SUPPLIED MATERIAL>
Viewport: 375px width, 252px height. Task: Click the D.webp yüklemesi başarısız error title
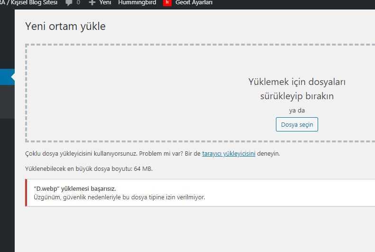75,188
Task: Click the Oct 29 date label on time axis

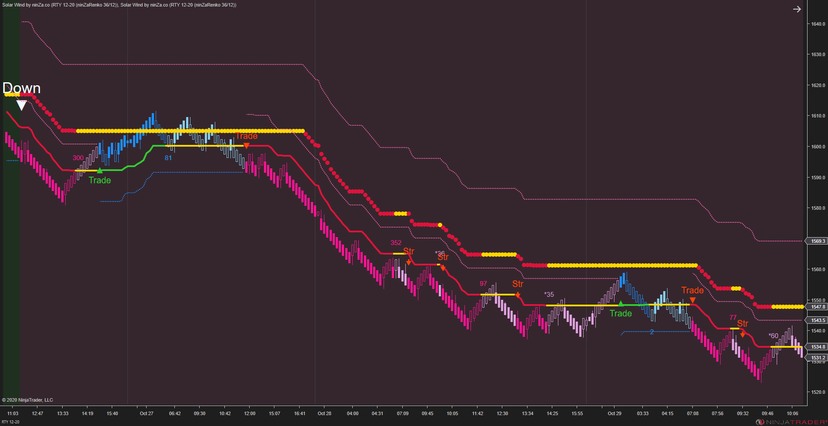Action: [614, 413]
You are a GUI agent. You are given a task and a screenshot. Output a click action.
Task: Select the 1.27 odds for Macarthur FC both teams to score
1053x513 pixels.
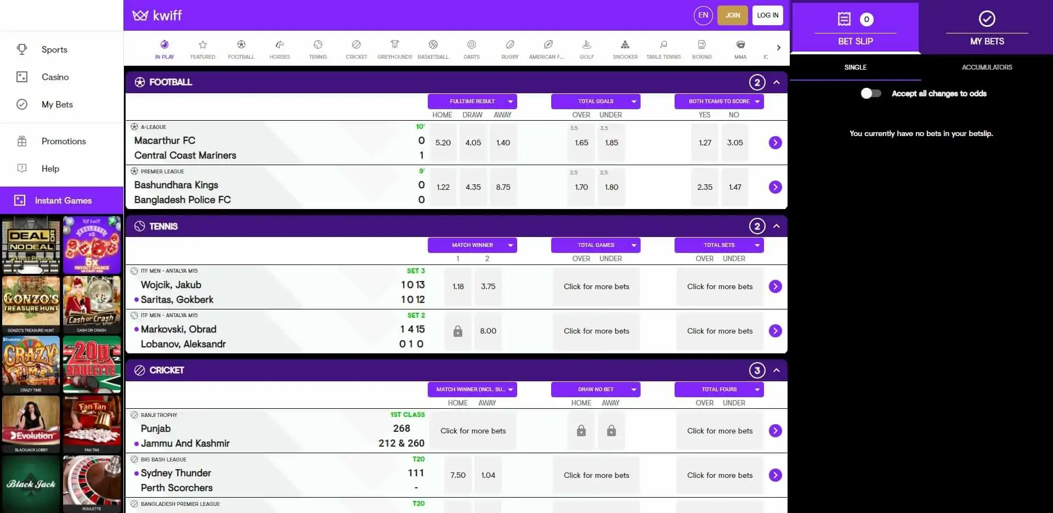(705, 143)
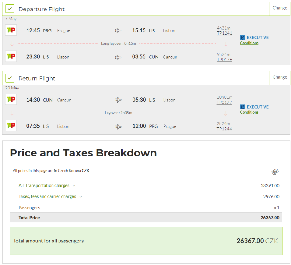Expand Taxes, fees and carrier charges

pos(47,197)
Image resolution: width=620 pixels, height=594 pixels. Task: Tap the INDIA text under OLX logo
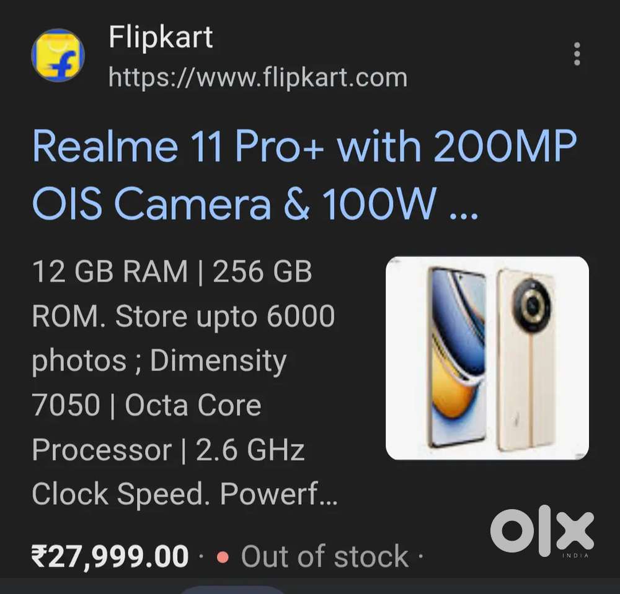tap(575, 556)
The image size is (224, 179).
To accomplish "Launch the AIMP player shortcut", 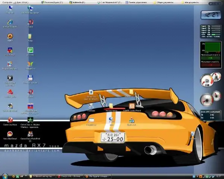I will point(10,36).
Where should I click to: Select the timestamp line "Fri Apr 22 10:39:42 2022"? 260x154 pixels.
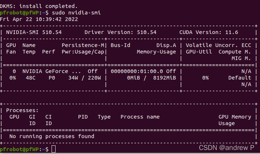click(x=39, y=19)
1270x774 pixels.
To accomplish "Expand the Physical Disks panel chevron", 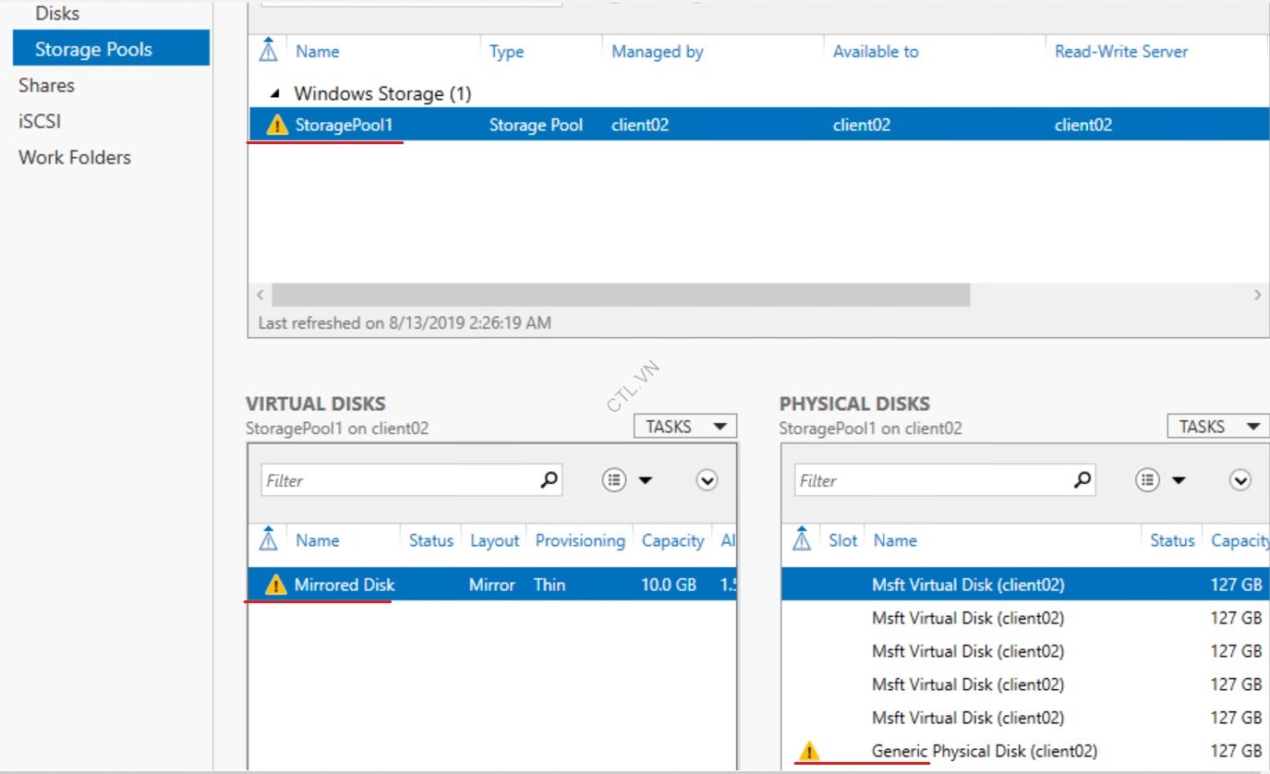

INSTRUCTIONS FOR THE TASK>
List every line of the listing above that contains the string "Select", matching uppercase and lowercase exactly.

WRITTEN RESPONSE>
Task: Select the 1.27 odds for Macarthur FC both teams to score
Where should I click to: Select the timestamp line "Fri Apr 22 10:39:42 2022"? 260x154 pixels.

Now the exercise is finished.